▶ _Required work_
Bring together all lines from the listing below that contain the string "agent".

▶ _Stored data_
---------------

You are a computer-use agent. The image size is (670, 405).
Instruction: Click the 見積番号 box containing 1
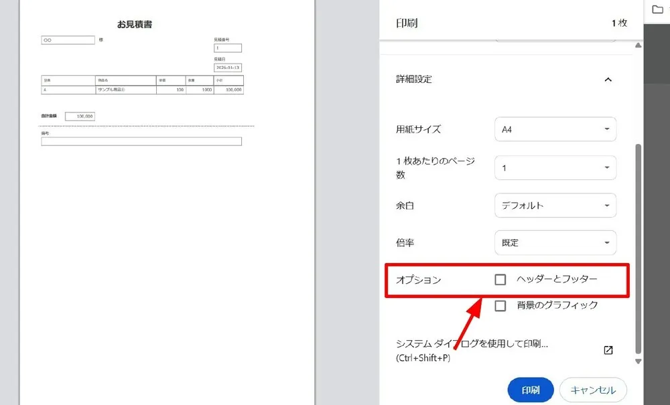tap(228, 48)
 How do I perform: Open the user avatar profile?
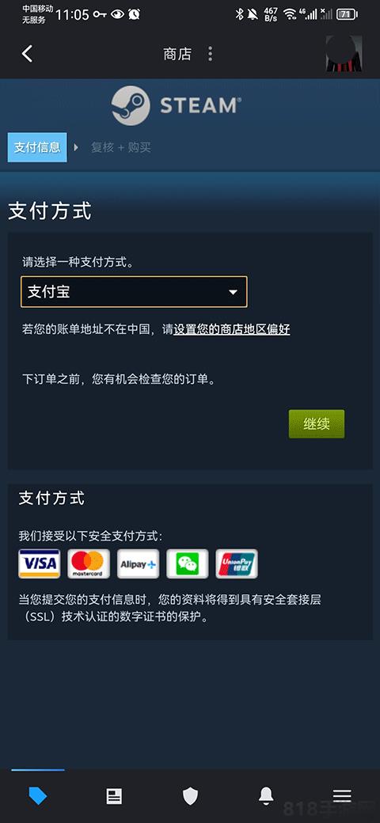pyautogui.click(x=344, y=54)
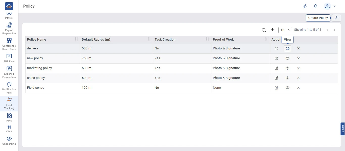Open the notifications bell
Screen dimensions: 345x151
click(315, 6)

---------------

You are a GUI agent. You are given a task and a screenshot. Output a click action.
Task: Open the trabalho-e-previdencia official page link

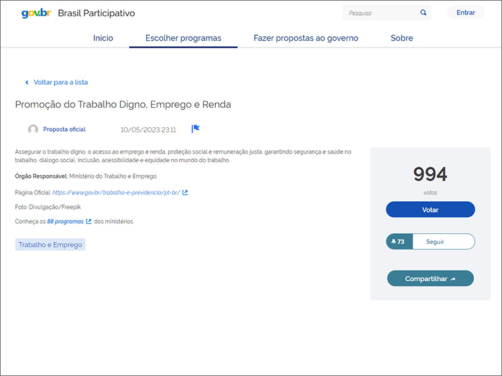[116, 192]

---------------

▶ _Answer area_
You are a computer-use agent. The image size is (670, 405).
You are a GUI agent. You are given a task and a screenshot. Output a click action.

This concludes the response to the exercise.